Loughcrew Passage Tombs presented a new perspective for me on passage tombs as two years ago I saw Knowth in the Newgrange area. The Knowth passage tomb was massive and an awesome sight. Since this was an OPW managed site, and a highly touristed area, there is a mandatory and necessary hands off policy.
This sight is on private property but still managed by OPW staff in terms of maintenance. The interaction with Loughcrew is far more personal as visitors are able to enter the tomb and feel the carved stones made by prehistoric people. Although I had a fair amount of trepidation upon entering a passage tomb because of its sacredness and mystical use by previous inhabitants of the area. It was not clear during out visit if this passage tomb was actually used as a burial or mainly for marking the spring equinox as many other cairns, or stone mounds built to establish a monument or significant location, in the area are known for.

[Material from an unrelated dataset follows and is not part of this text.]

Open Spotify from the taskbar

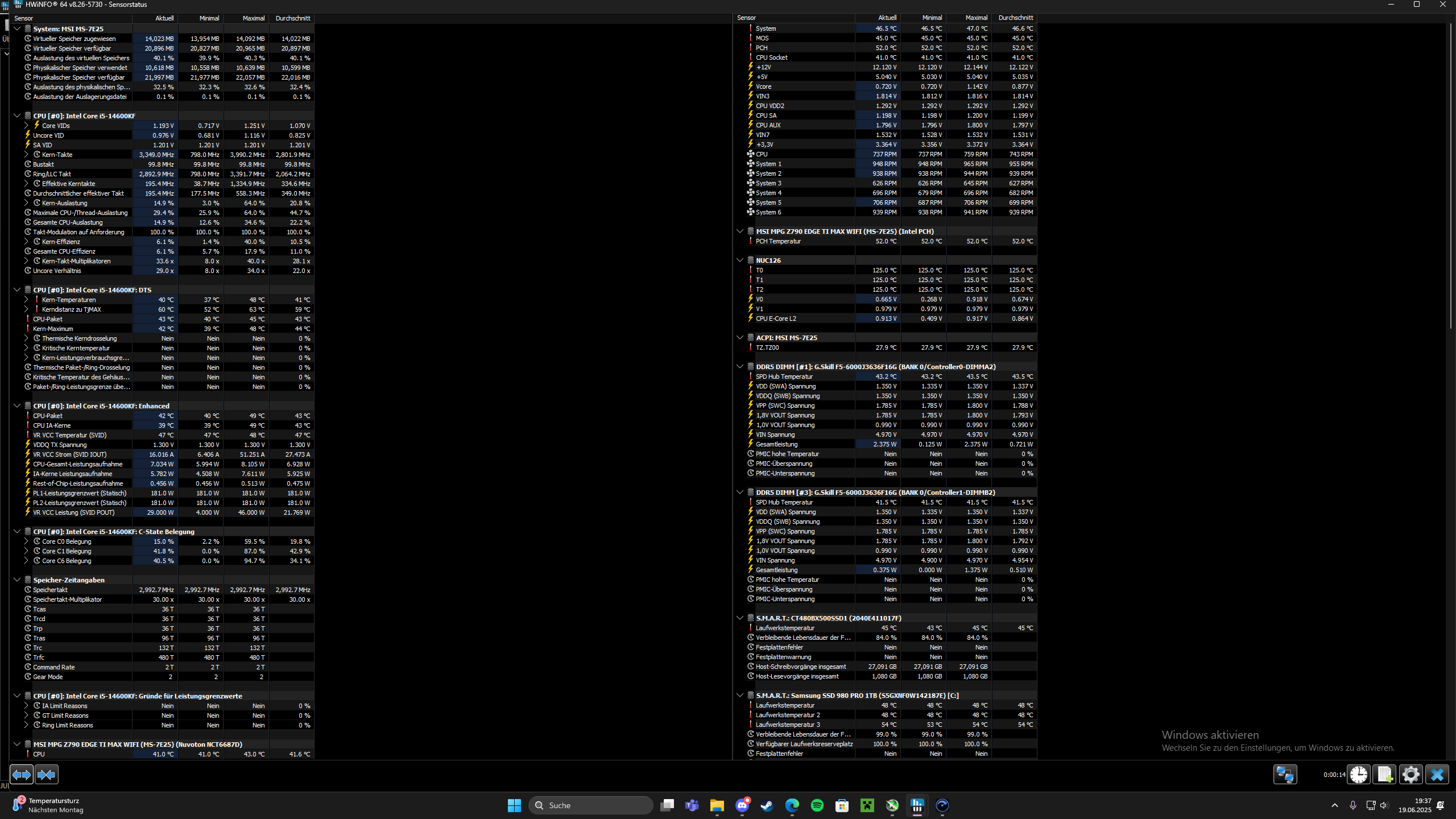point(817,805)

As always, the Irish landscape is breathtaking and calming all at the same time. Other than Kauaʻi, there is no other place that I've traversed that provides the same gob smack of raw, natural beauty. The landscape not only reveals how uninhabited Ireland is but also what perhaps Hawai'i looked like over 200 years ago. Born and raised on 'Oahu, the concept of wide open spaces does not come easily to me. When I visit the countryside of Ireland or the communities outside of Lihue, I am immediately soothed by how openness (and lack of development) can change one's perspective and sense of presence in a place.
I'm taking this class again to increase my knowledge and connections to Ireland. As a teacher, I need to be a student from time to time in order to better understand the student experience. This allows me to understand my students and grow my teaching prowess.